I also found ways to stream full video into a web browser or VLC media player () and a Mac app controlling and doing low resolution live previews ().  Unfortunately, most of these solutions are for low resolution previews.  Trying GoPro cameras in Max/jitter might still be a very interesting and challenging project, but we can also consider different options.

For example, wifi network cameras can be another good choice.  They are designed specifically for long-term live streaming without being connected to the computer.  Whenever the camera is connected to power source and network, it doesn't even need to be located near the computers.  Image below shows my previous project that used two network cameras in an outdoor environment.

[Image 2] Network camera was located outside of the building.  All the machines controlling the LED ceiling were in a different building so we couldn't use wires to connect camera to computer.

Please let me know your ideas and thoughts.

Much appreciated,
Cooper


On Fri, Jun 27, 2014 at 9:21 AM, Sha Xin Wei <shaxinwei@gmail.com> wrote:
Very likely standard httpd would be a bad way to send video since it was designed for sending bytes of characters or a few embedded media objects.   But   Max jit.*  used to read   rtsp video streams as well  ( in the syntax  rtsp://  ?  )

Such long latencies would make GoPro impossible for synchronous action, but we should also think about how to intercalate activity based on durational rhythm, not point-sync’d instantaneous events.

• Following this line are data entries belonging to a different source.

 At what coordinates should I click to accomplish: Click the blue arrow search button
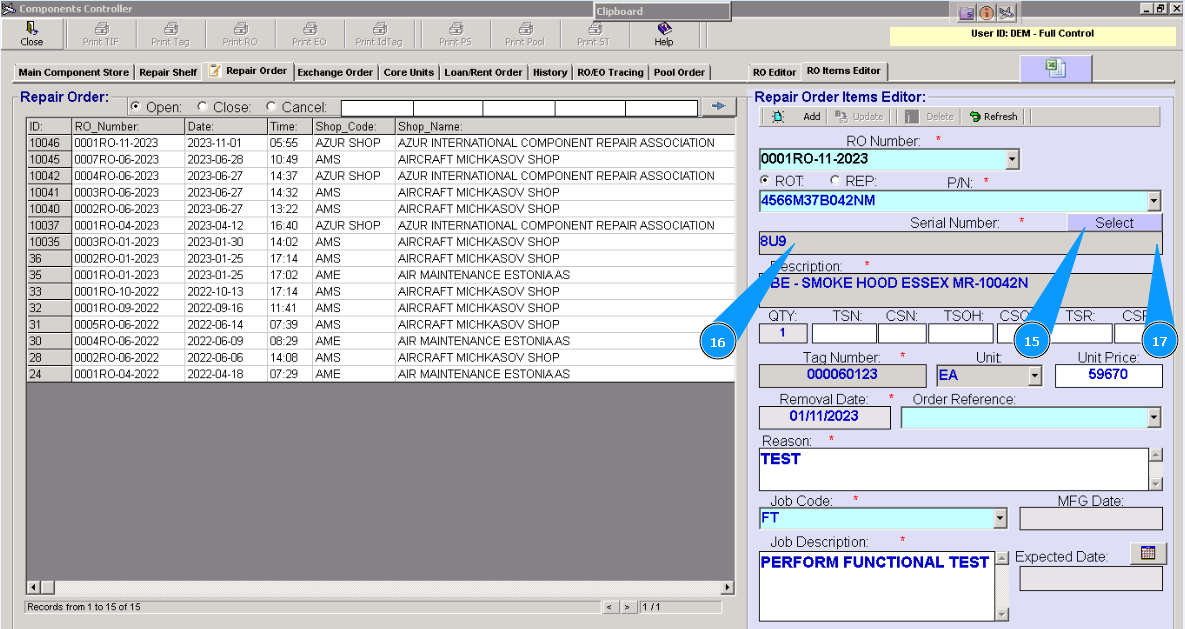coord(717,106)
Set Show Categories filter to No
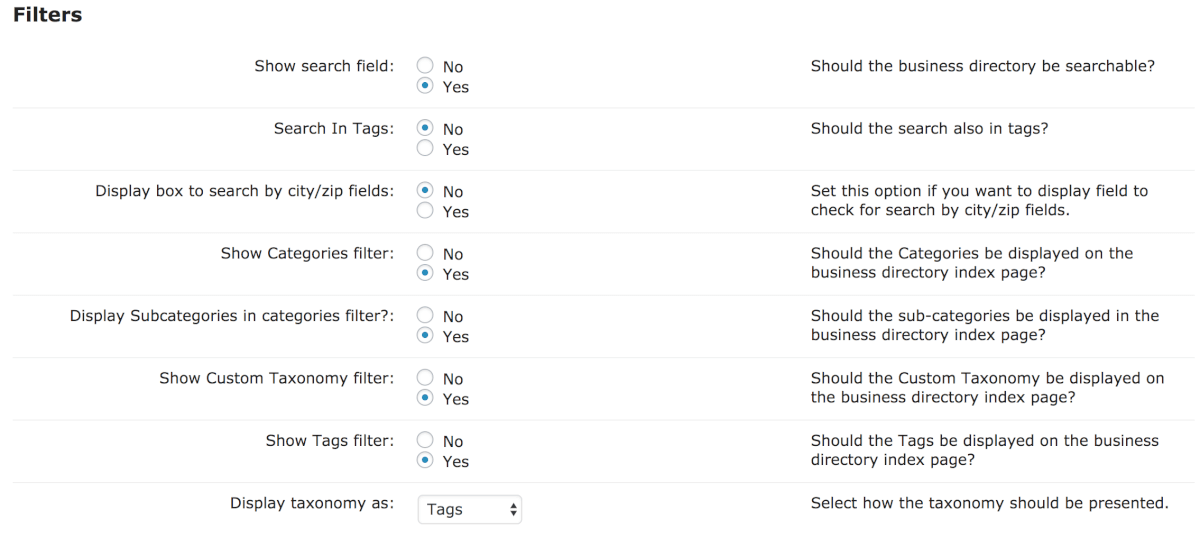 click(425, 254)
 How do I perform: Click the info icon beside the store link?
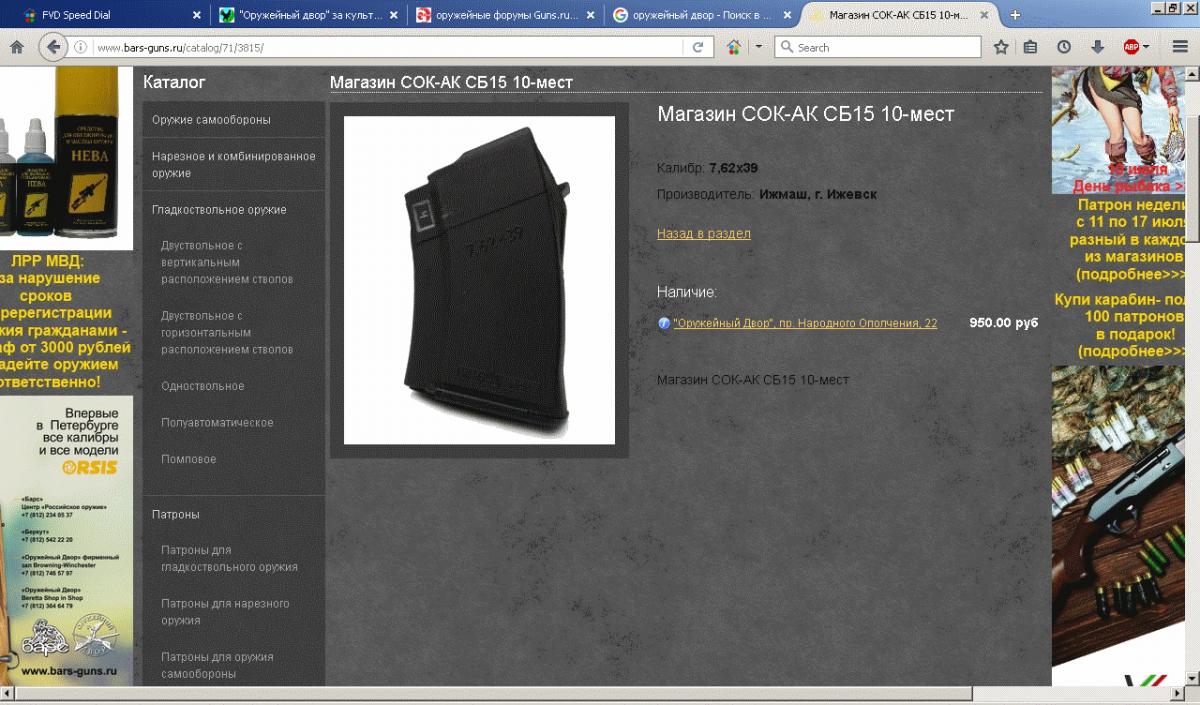(x=664, y=324)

Also, time delaying the feed by 3 hours would be interesting first step to intercalating Montreal and Phoenix

Xin Wei

__________________________________________________________________________________
Professor and Director • School of Arts, Media and Engineering • Herberger Institute for Design and the Arts / Director • Synthesis / ASU
Founding Director, Topological Media Lab / topologicalmedialab.net/  /  skype: shaxinwei / +1-650-815-9962
__________________________________________________________________________________






On Jun 26, 2014, at 9:41 PM, Garrett Johnson <gljohns6@asu.edu> wrote:

There is a browser object in max. Not sure how it works with video but it sounds like it's worth a shot. 

Garrett L. Johnson
MA musicology 
Synthesis Center research team 
Arizona State University


Am Jun 26, 2014 um 15:15 schrieb Tain Barzso <Tain.Barzso@asu.edu>:

Should have forwarded to the group initially:

Doing some initial research which I will present to the group.  On the Go Pro:

While the wireless feature is designed specifically for controlling and doing low resolution live previews on the Go Pro app, there is a way to stream full video into a web browser via the camera's built in web server.  If any applications that synthesis is using can access this kind of stream (via http://) we should be able to grab video.  A caveat is that the live streamed video has very significant (seems to be > 1 second) lag.  This is likely dependent on resolution, and I would guess 720p video would have less lag than 1080p  - but we'd have to try it to see.

Also, it looks like there is a cable that allows us to both insert an external (3.5mm) microphone AND still utilize the camera's USB port as a power input as to avoid running off the battery.